» **Extracted entries**:
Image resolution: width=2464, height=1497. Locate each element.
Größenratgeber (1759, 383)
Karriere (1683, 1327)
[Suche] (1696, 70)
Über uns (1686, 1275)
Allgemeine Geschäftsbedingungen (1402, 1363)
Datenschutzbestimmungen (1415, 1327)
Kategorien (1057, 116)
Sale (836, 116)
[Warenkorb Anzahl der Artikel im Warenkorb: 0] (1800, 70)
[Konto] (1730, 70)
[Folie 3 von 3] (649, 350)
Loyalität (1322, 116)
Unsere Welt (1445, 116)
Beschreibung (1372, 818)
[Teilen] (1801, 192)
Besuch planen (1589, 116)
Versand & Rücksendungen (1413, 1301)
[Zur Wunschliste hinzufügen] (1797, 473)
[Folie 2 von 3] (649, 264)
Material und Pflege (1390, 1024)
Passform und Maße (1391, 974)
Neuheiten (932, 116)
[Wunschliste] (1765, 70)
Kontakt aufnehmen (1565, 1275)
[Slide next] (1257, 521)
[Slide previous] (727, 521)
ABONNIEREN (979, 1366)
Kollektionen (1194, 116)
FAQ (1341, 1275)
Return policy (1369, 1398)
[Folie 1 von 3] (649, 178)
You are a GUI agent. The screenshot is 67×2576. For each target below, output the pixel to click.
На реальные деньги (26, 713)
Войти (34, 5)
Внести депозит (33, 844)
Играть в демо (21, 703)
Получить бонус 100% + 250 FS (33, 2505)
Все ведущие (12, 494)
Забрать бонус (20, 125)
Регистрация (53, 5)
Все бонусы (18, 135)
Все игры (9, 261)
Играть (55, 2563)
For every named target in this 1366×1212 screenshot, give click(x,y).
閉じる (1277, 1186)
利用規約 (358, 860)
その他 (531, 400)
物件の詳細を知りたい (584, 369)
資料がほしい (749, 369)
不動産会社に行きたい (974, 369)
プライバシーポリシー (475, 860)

» **Activity**: The material should be transcribed exactly, every line included.

» **Result for this task**:
Image resolution: width=2464, height=1497. Locate each element.
Größenratgeber (1759, 383)
Karriere (1683, 1327)
[Suche] (1696, 70)
Über uns (1686, 1275)
Allgemeine Geschäftsbedingungen (1402, 1363)
Datenschutzbestimmungen (1415, 1327)
Kategorien (1057, 116)
Sale (836, 116)
[Warenkorb Anzahl der Artikel im Warenkorb: 0] (1800, 70)
[Konto] (1730, 70)
[Folie 3 von 3] (649, 350)
Loyalität (1322, 116)
Unsere Welt (1445, 116)
Beschreibung (1372, 818)
[Teilen] (1801, 192)
Besuch planen (1589, 116)
Versand & Rücksendungen (1413, 1301)
[Zur Wunschliste hinzufügen] (1797, 473)
[Folie 2 von 3] (649, 264)
Material und Pflege (1390, 1024)
Passform und Maße (1391, 974)
Neuheiten (932, 116)
[Wunschliste] (1765, 70)
Kontakt aufnehmen (1565, 1275)
[Slide next] (1257, 521)
[Slide previous] (727, 521)
ABONNIEREN (979, 1366)
Kollektionen (1194, 116)
FAQ (1341, 1275)
Return policy (1369, 1398)
[Folie 1 von 3] (649, 178)
You are a GUI agent. The screenshot is 67×2576. For each target below, output the pixel to click.
На реальные деньги (26, 713)
Войти (34, 5)
Внести депозит (33, 844)
Играть в демо (21, 703)
Получить бонус 100% + 250 FS (33, 2505)
Все ведущие (12, 494)
Забрать бонус (20, 125)
Регистрация (53, 5)
Все бонусы (18, 135)
Все игры (9, 261)
Играть (55, 2563)
For every named target in this 1366×1212 screenshot, give click(x,y).
閉じる (1277, 1186)
利用規約 (358, 860)
その他 (531, 400)
物件の詳細を知りたい (584, 369)
資料がほしい (749, 369)
不動産会社に行きたい (974, 369)
プライバシーポリシー (475, 860)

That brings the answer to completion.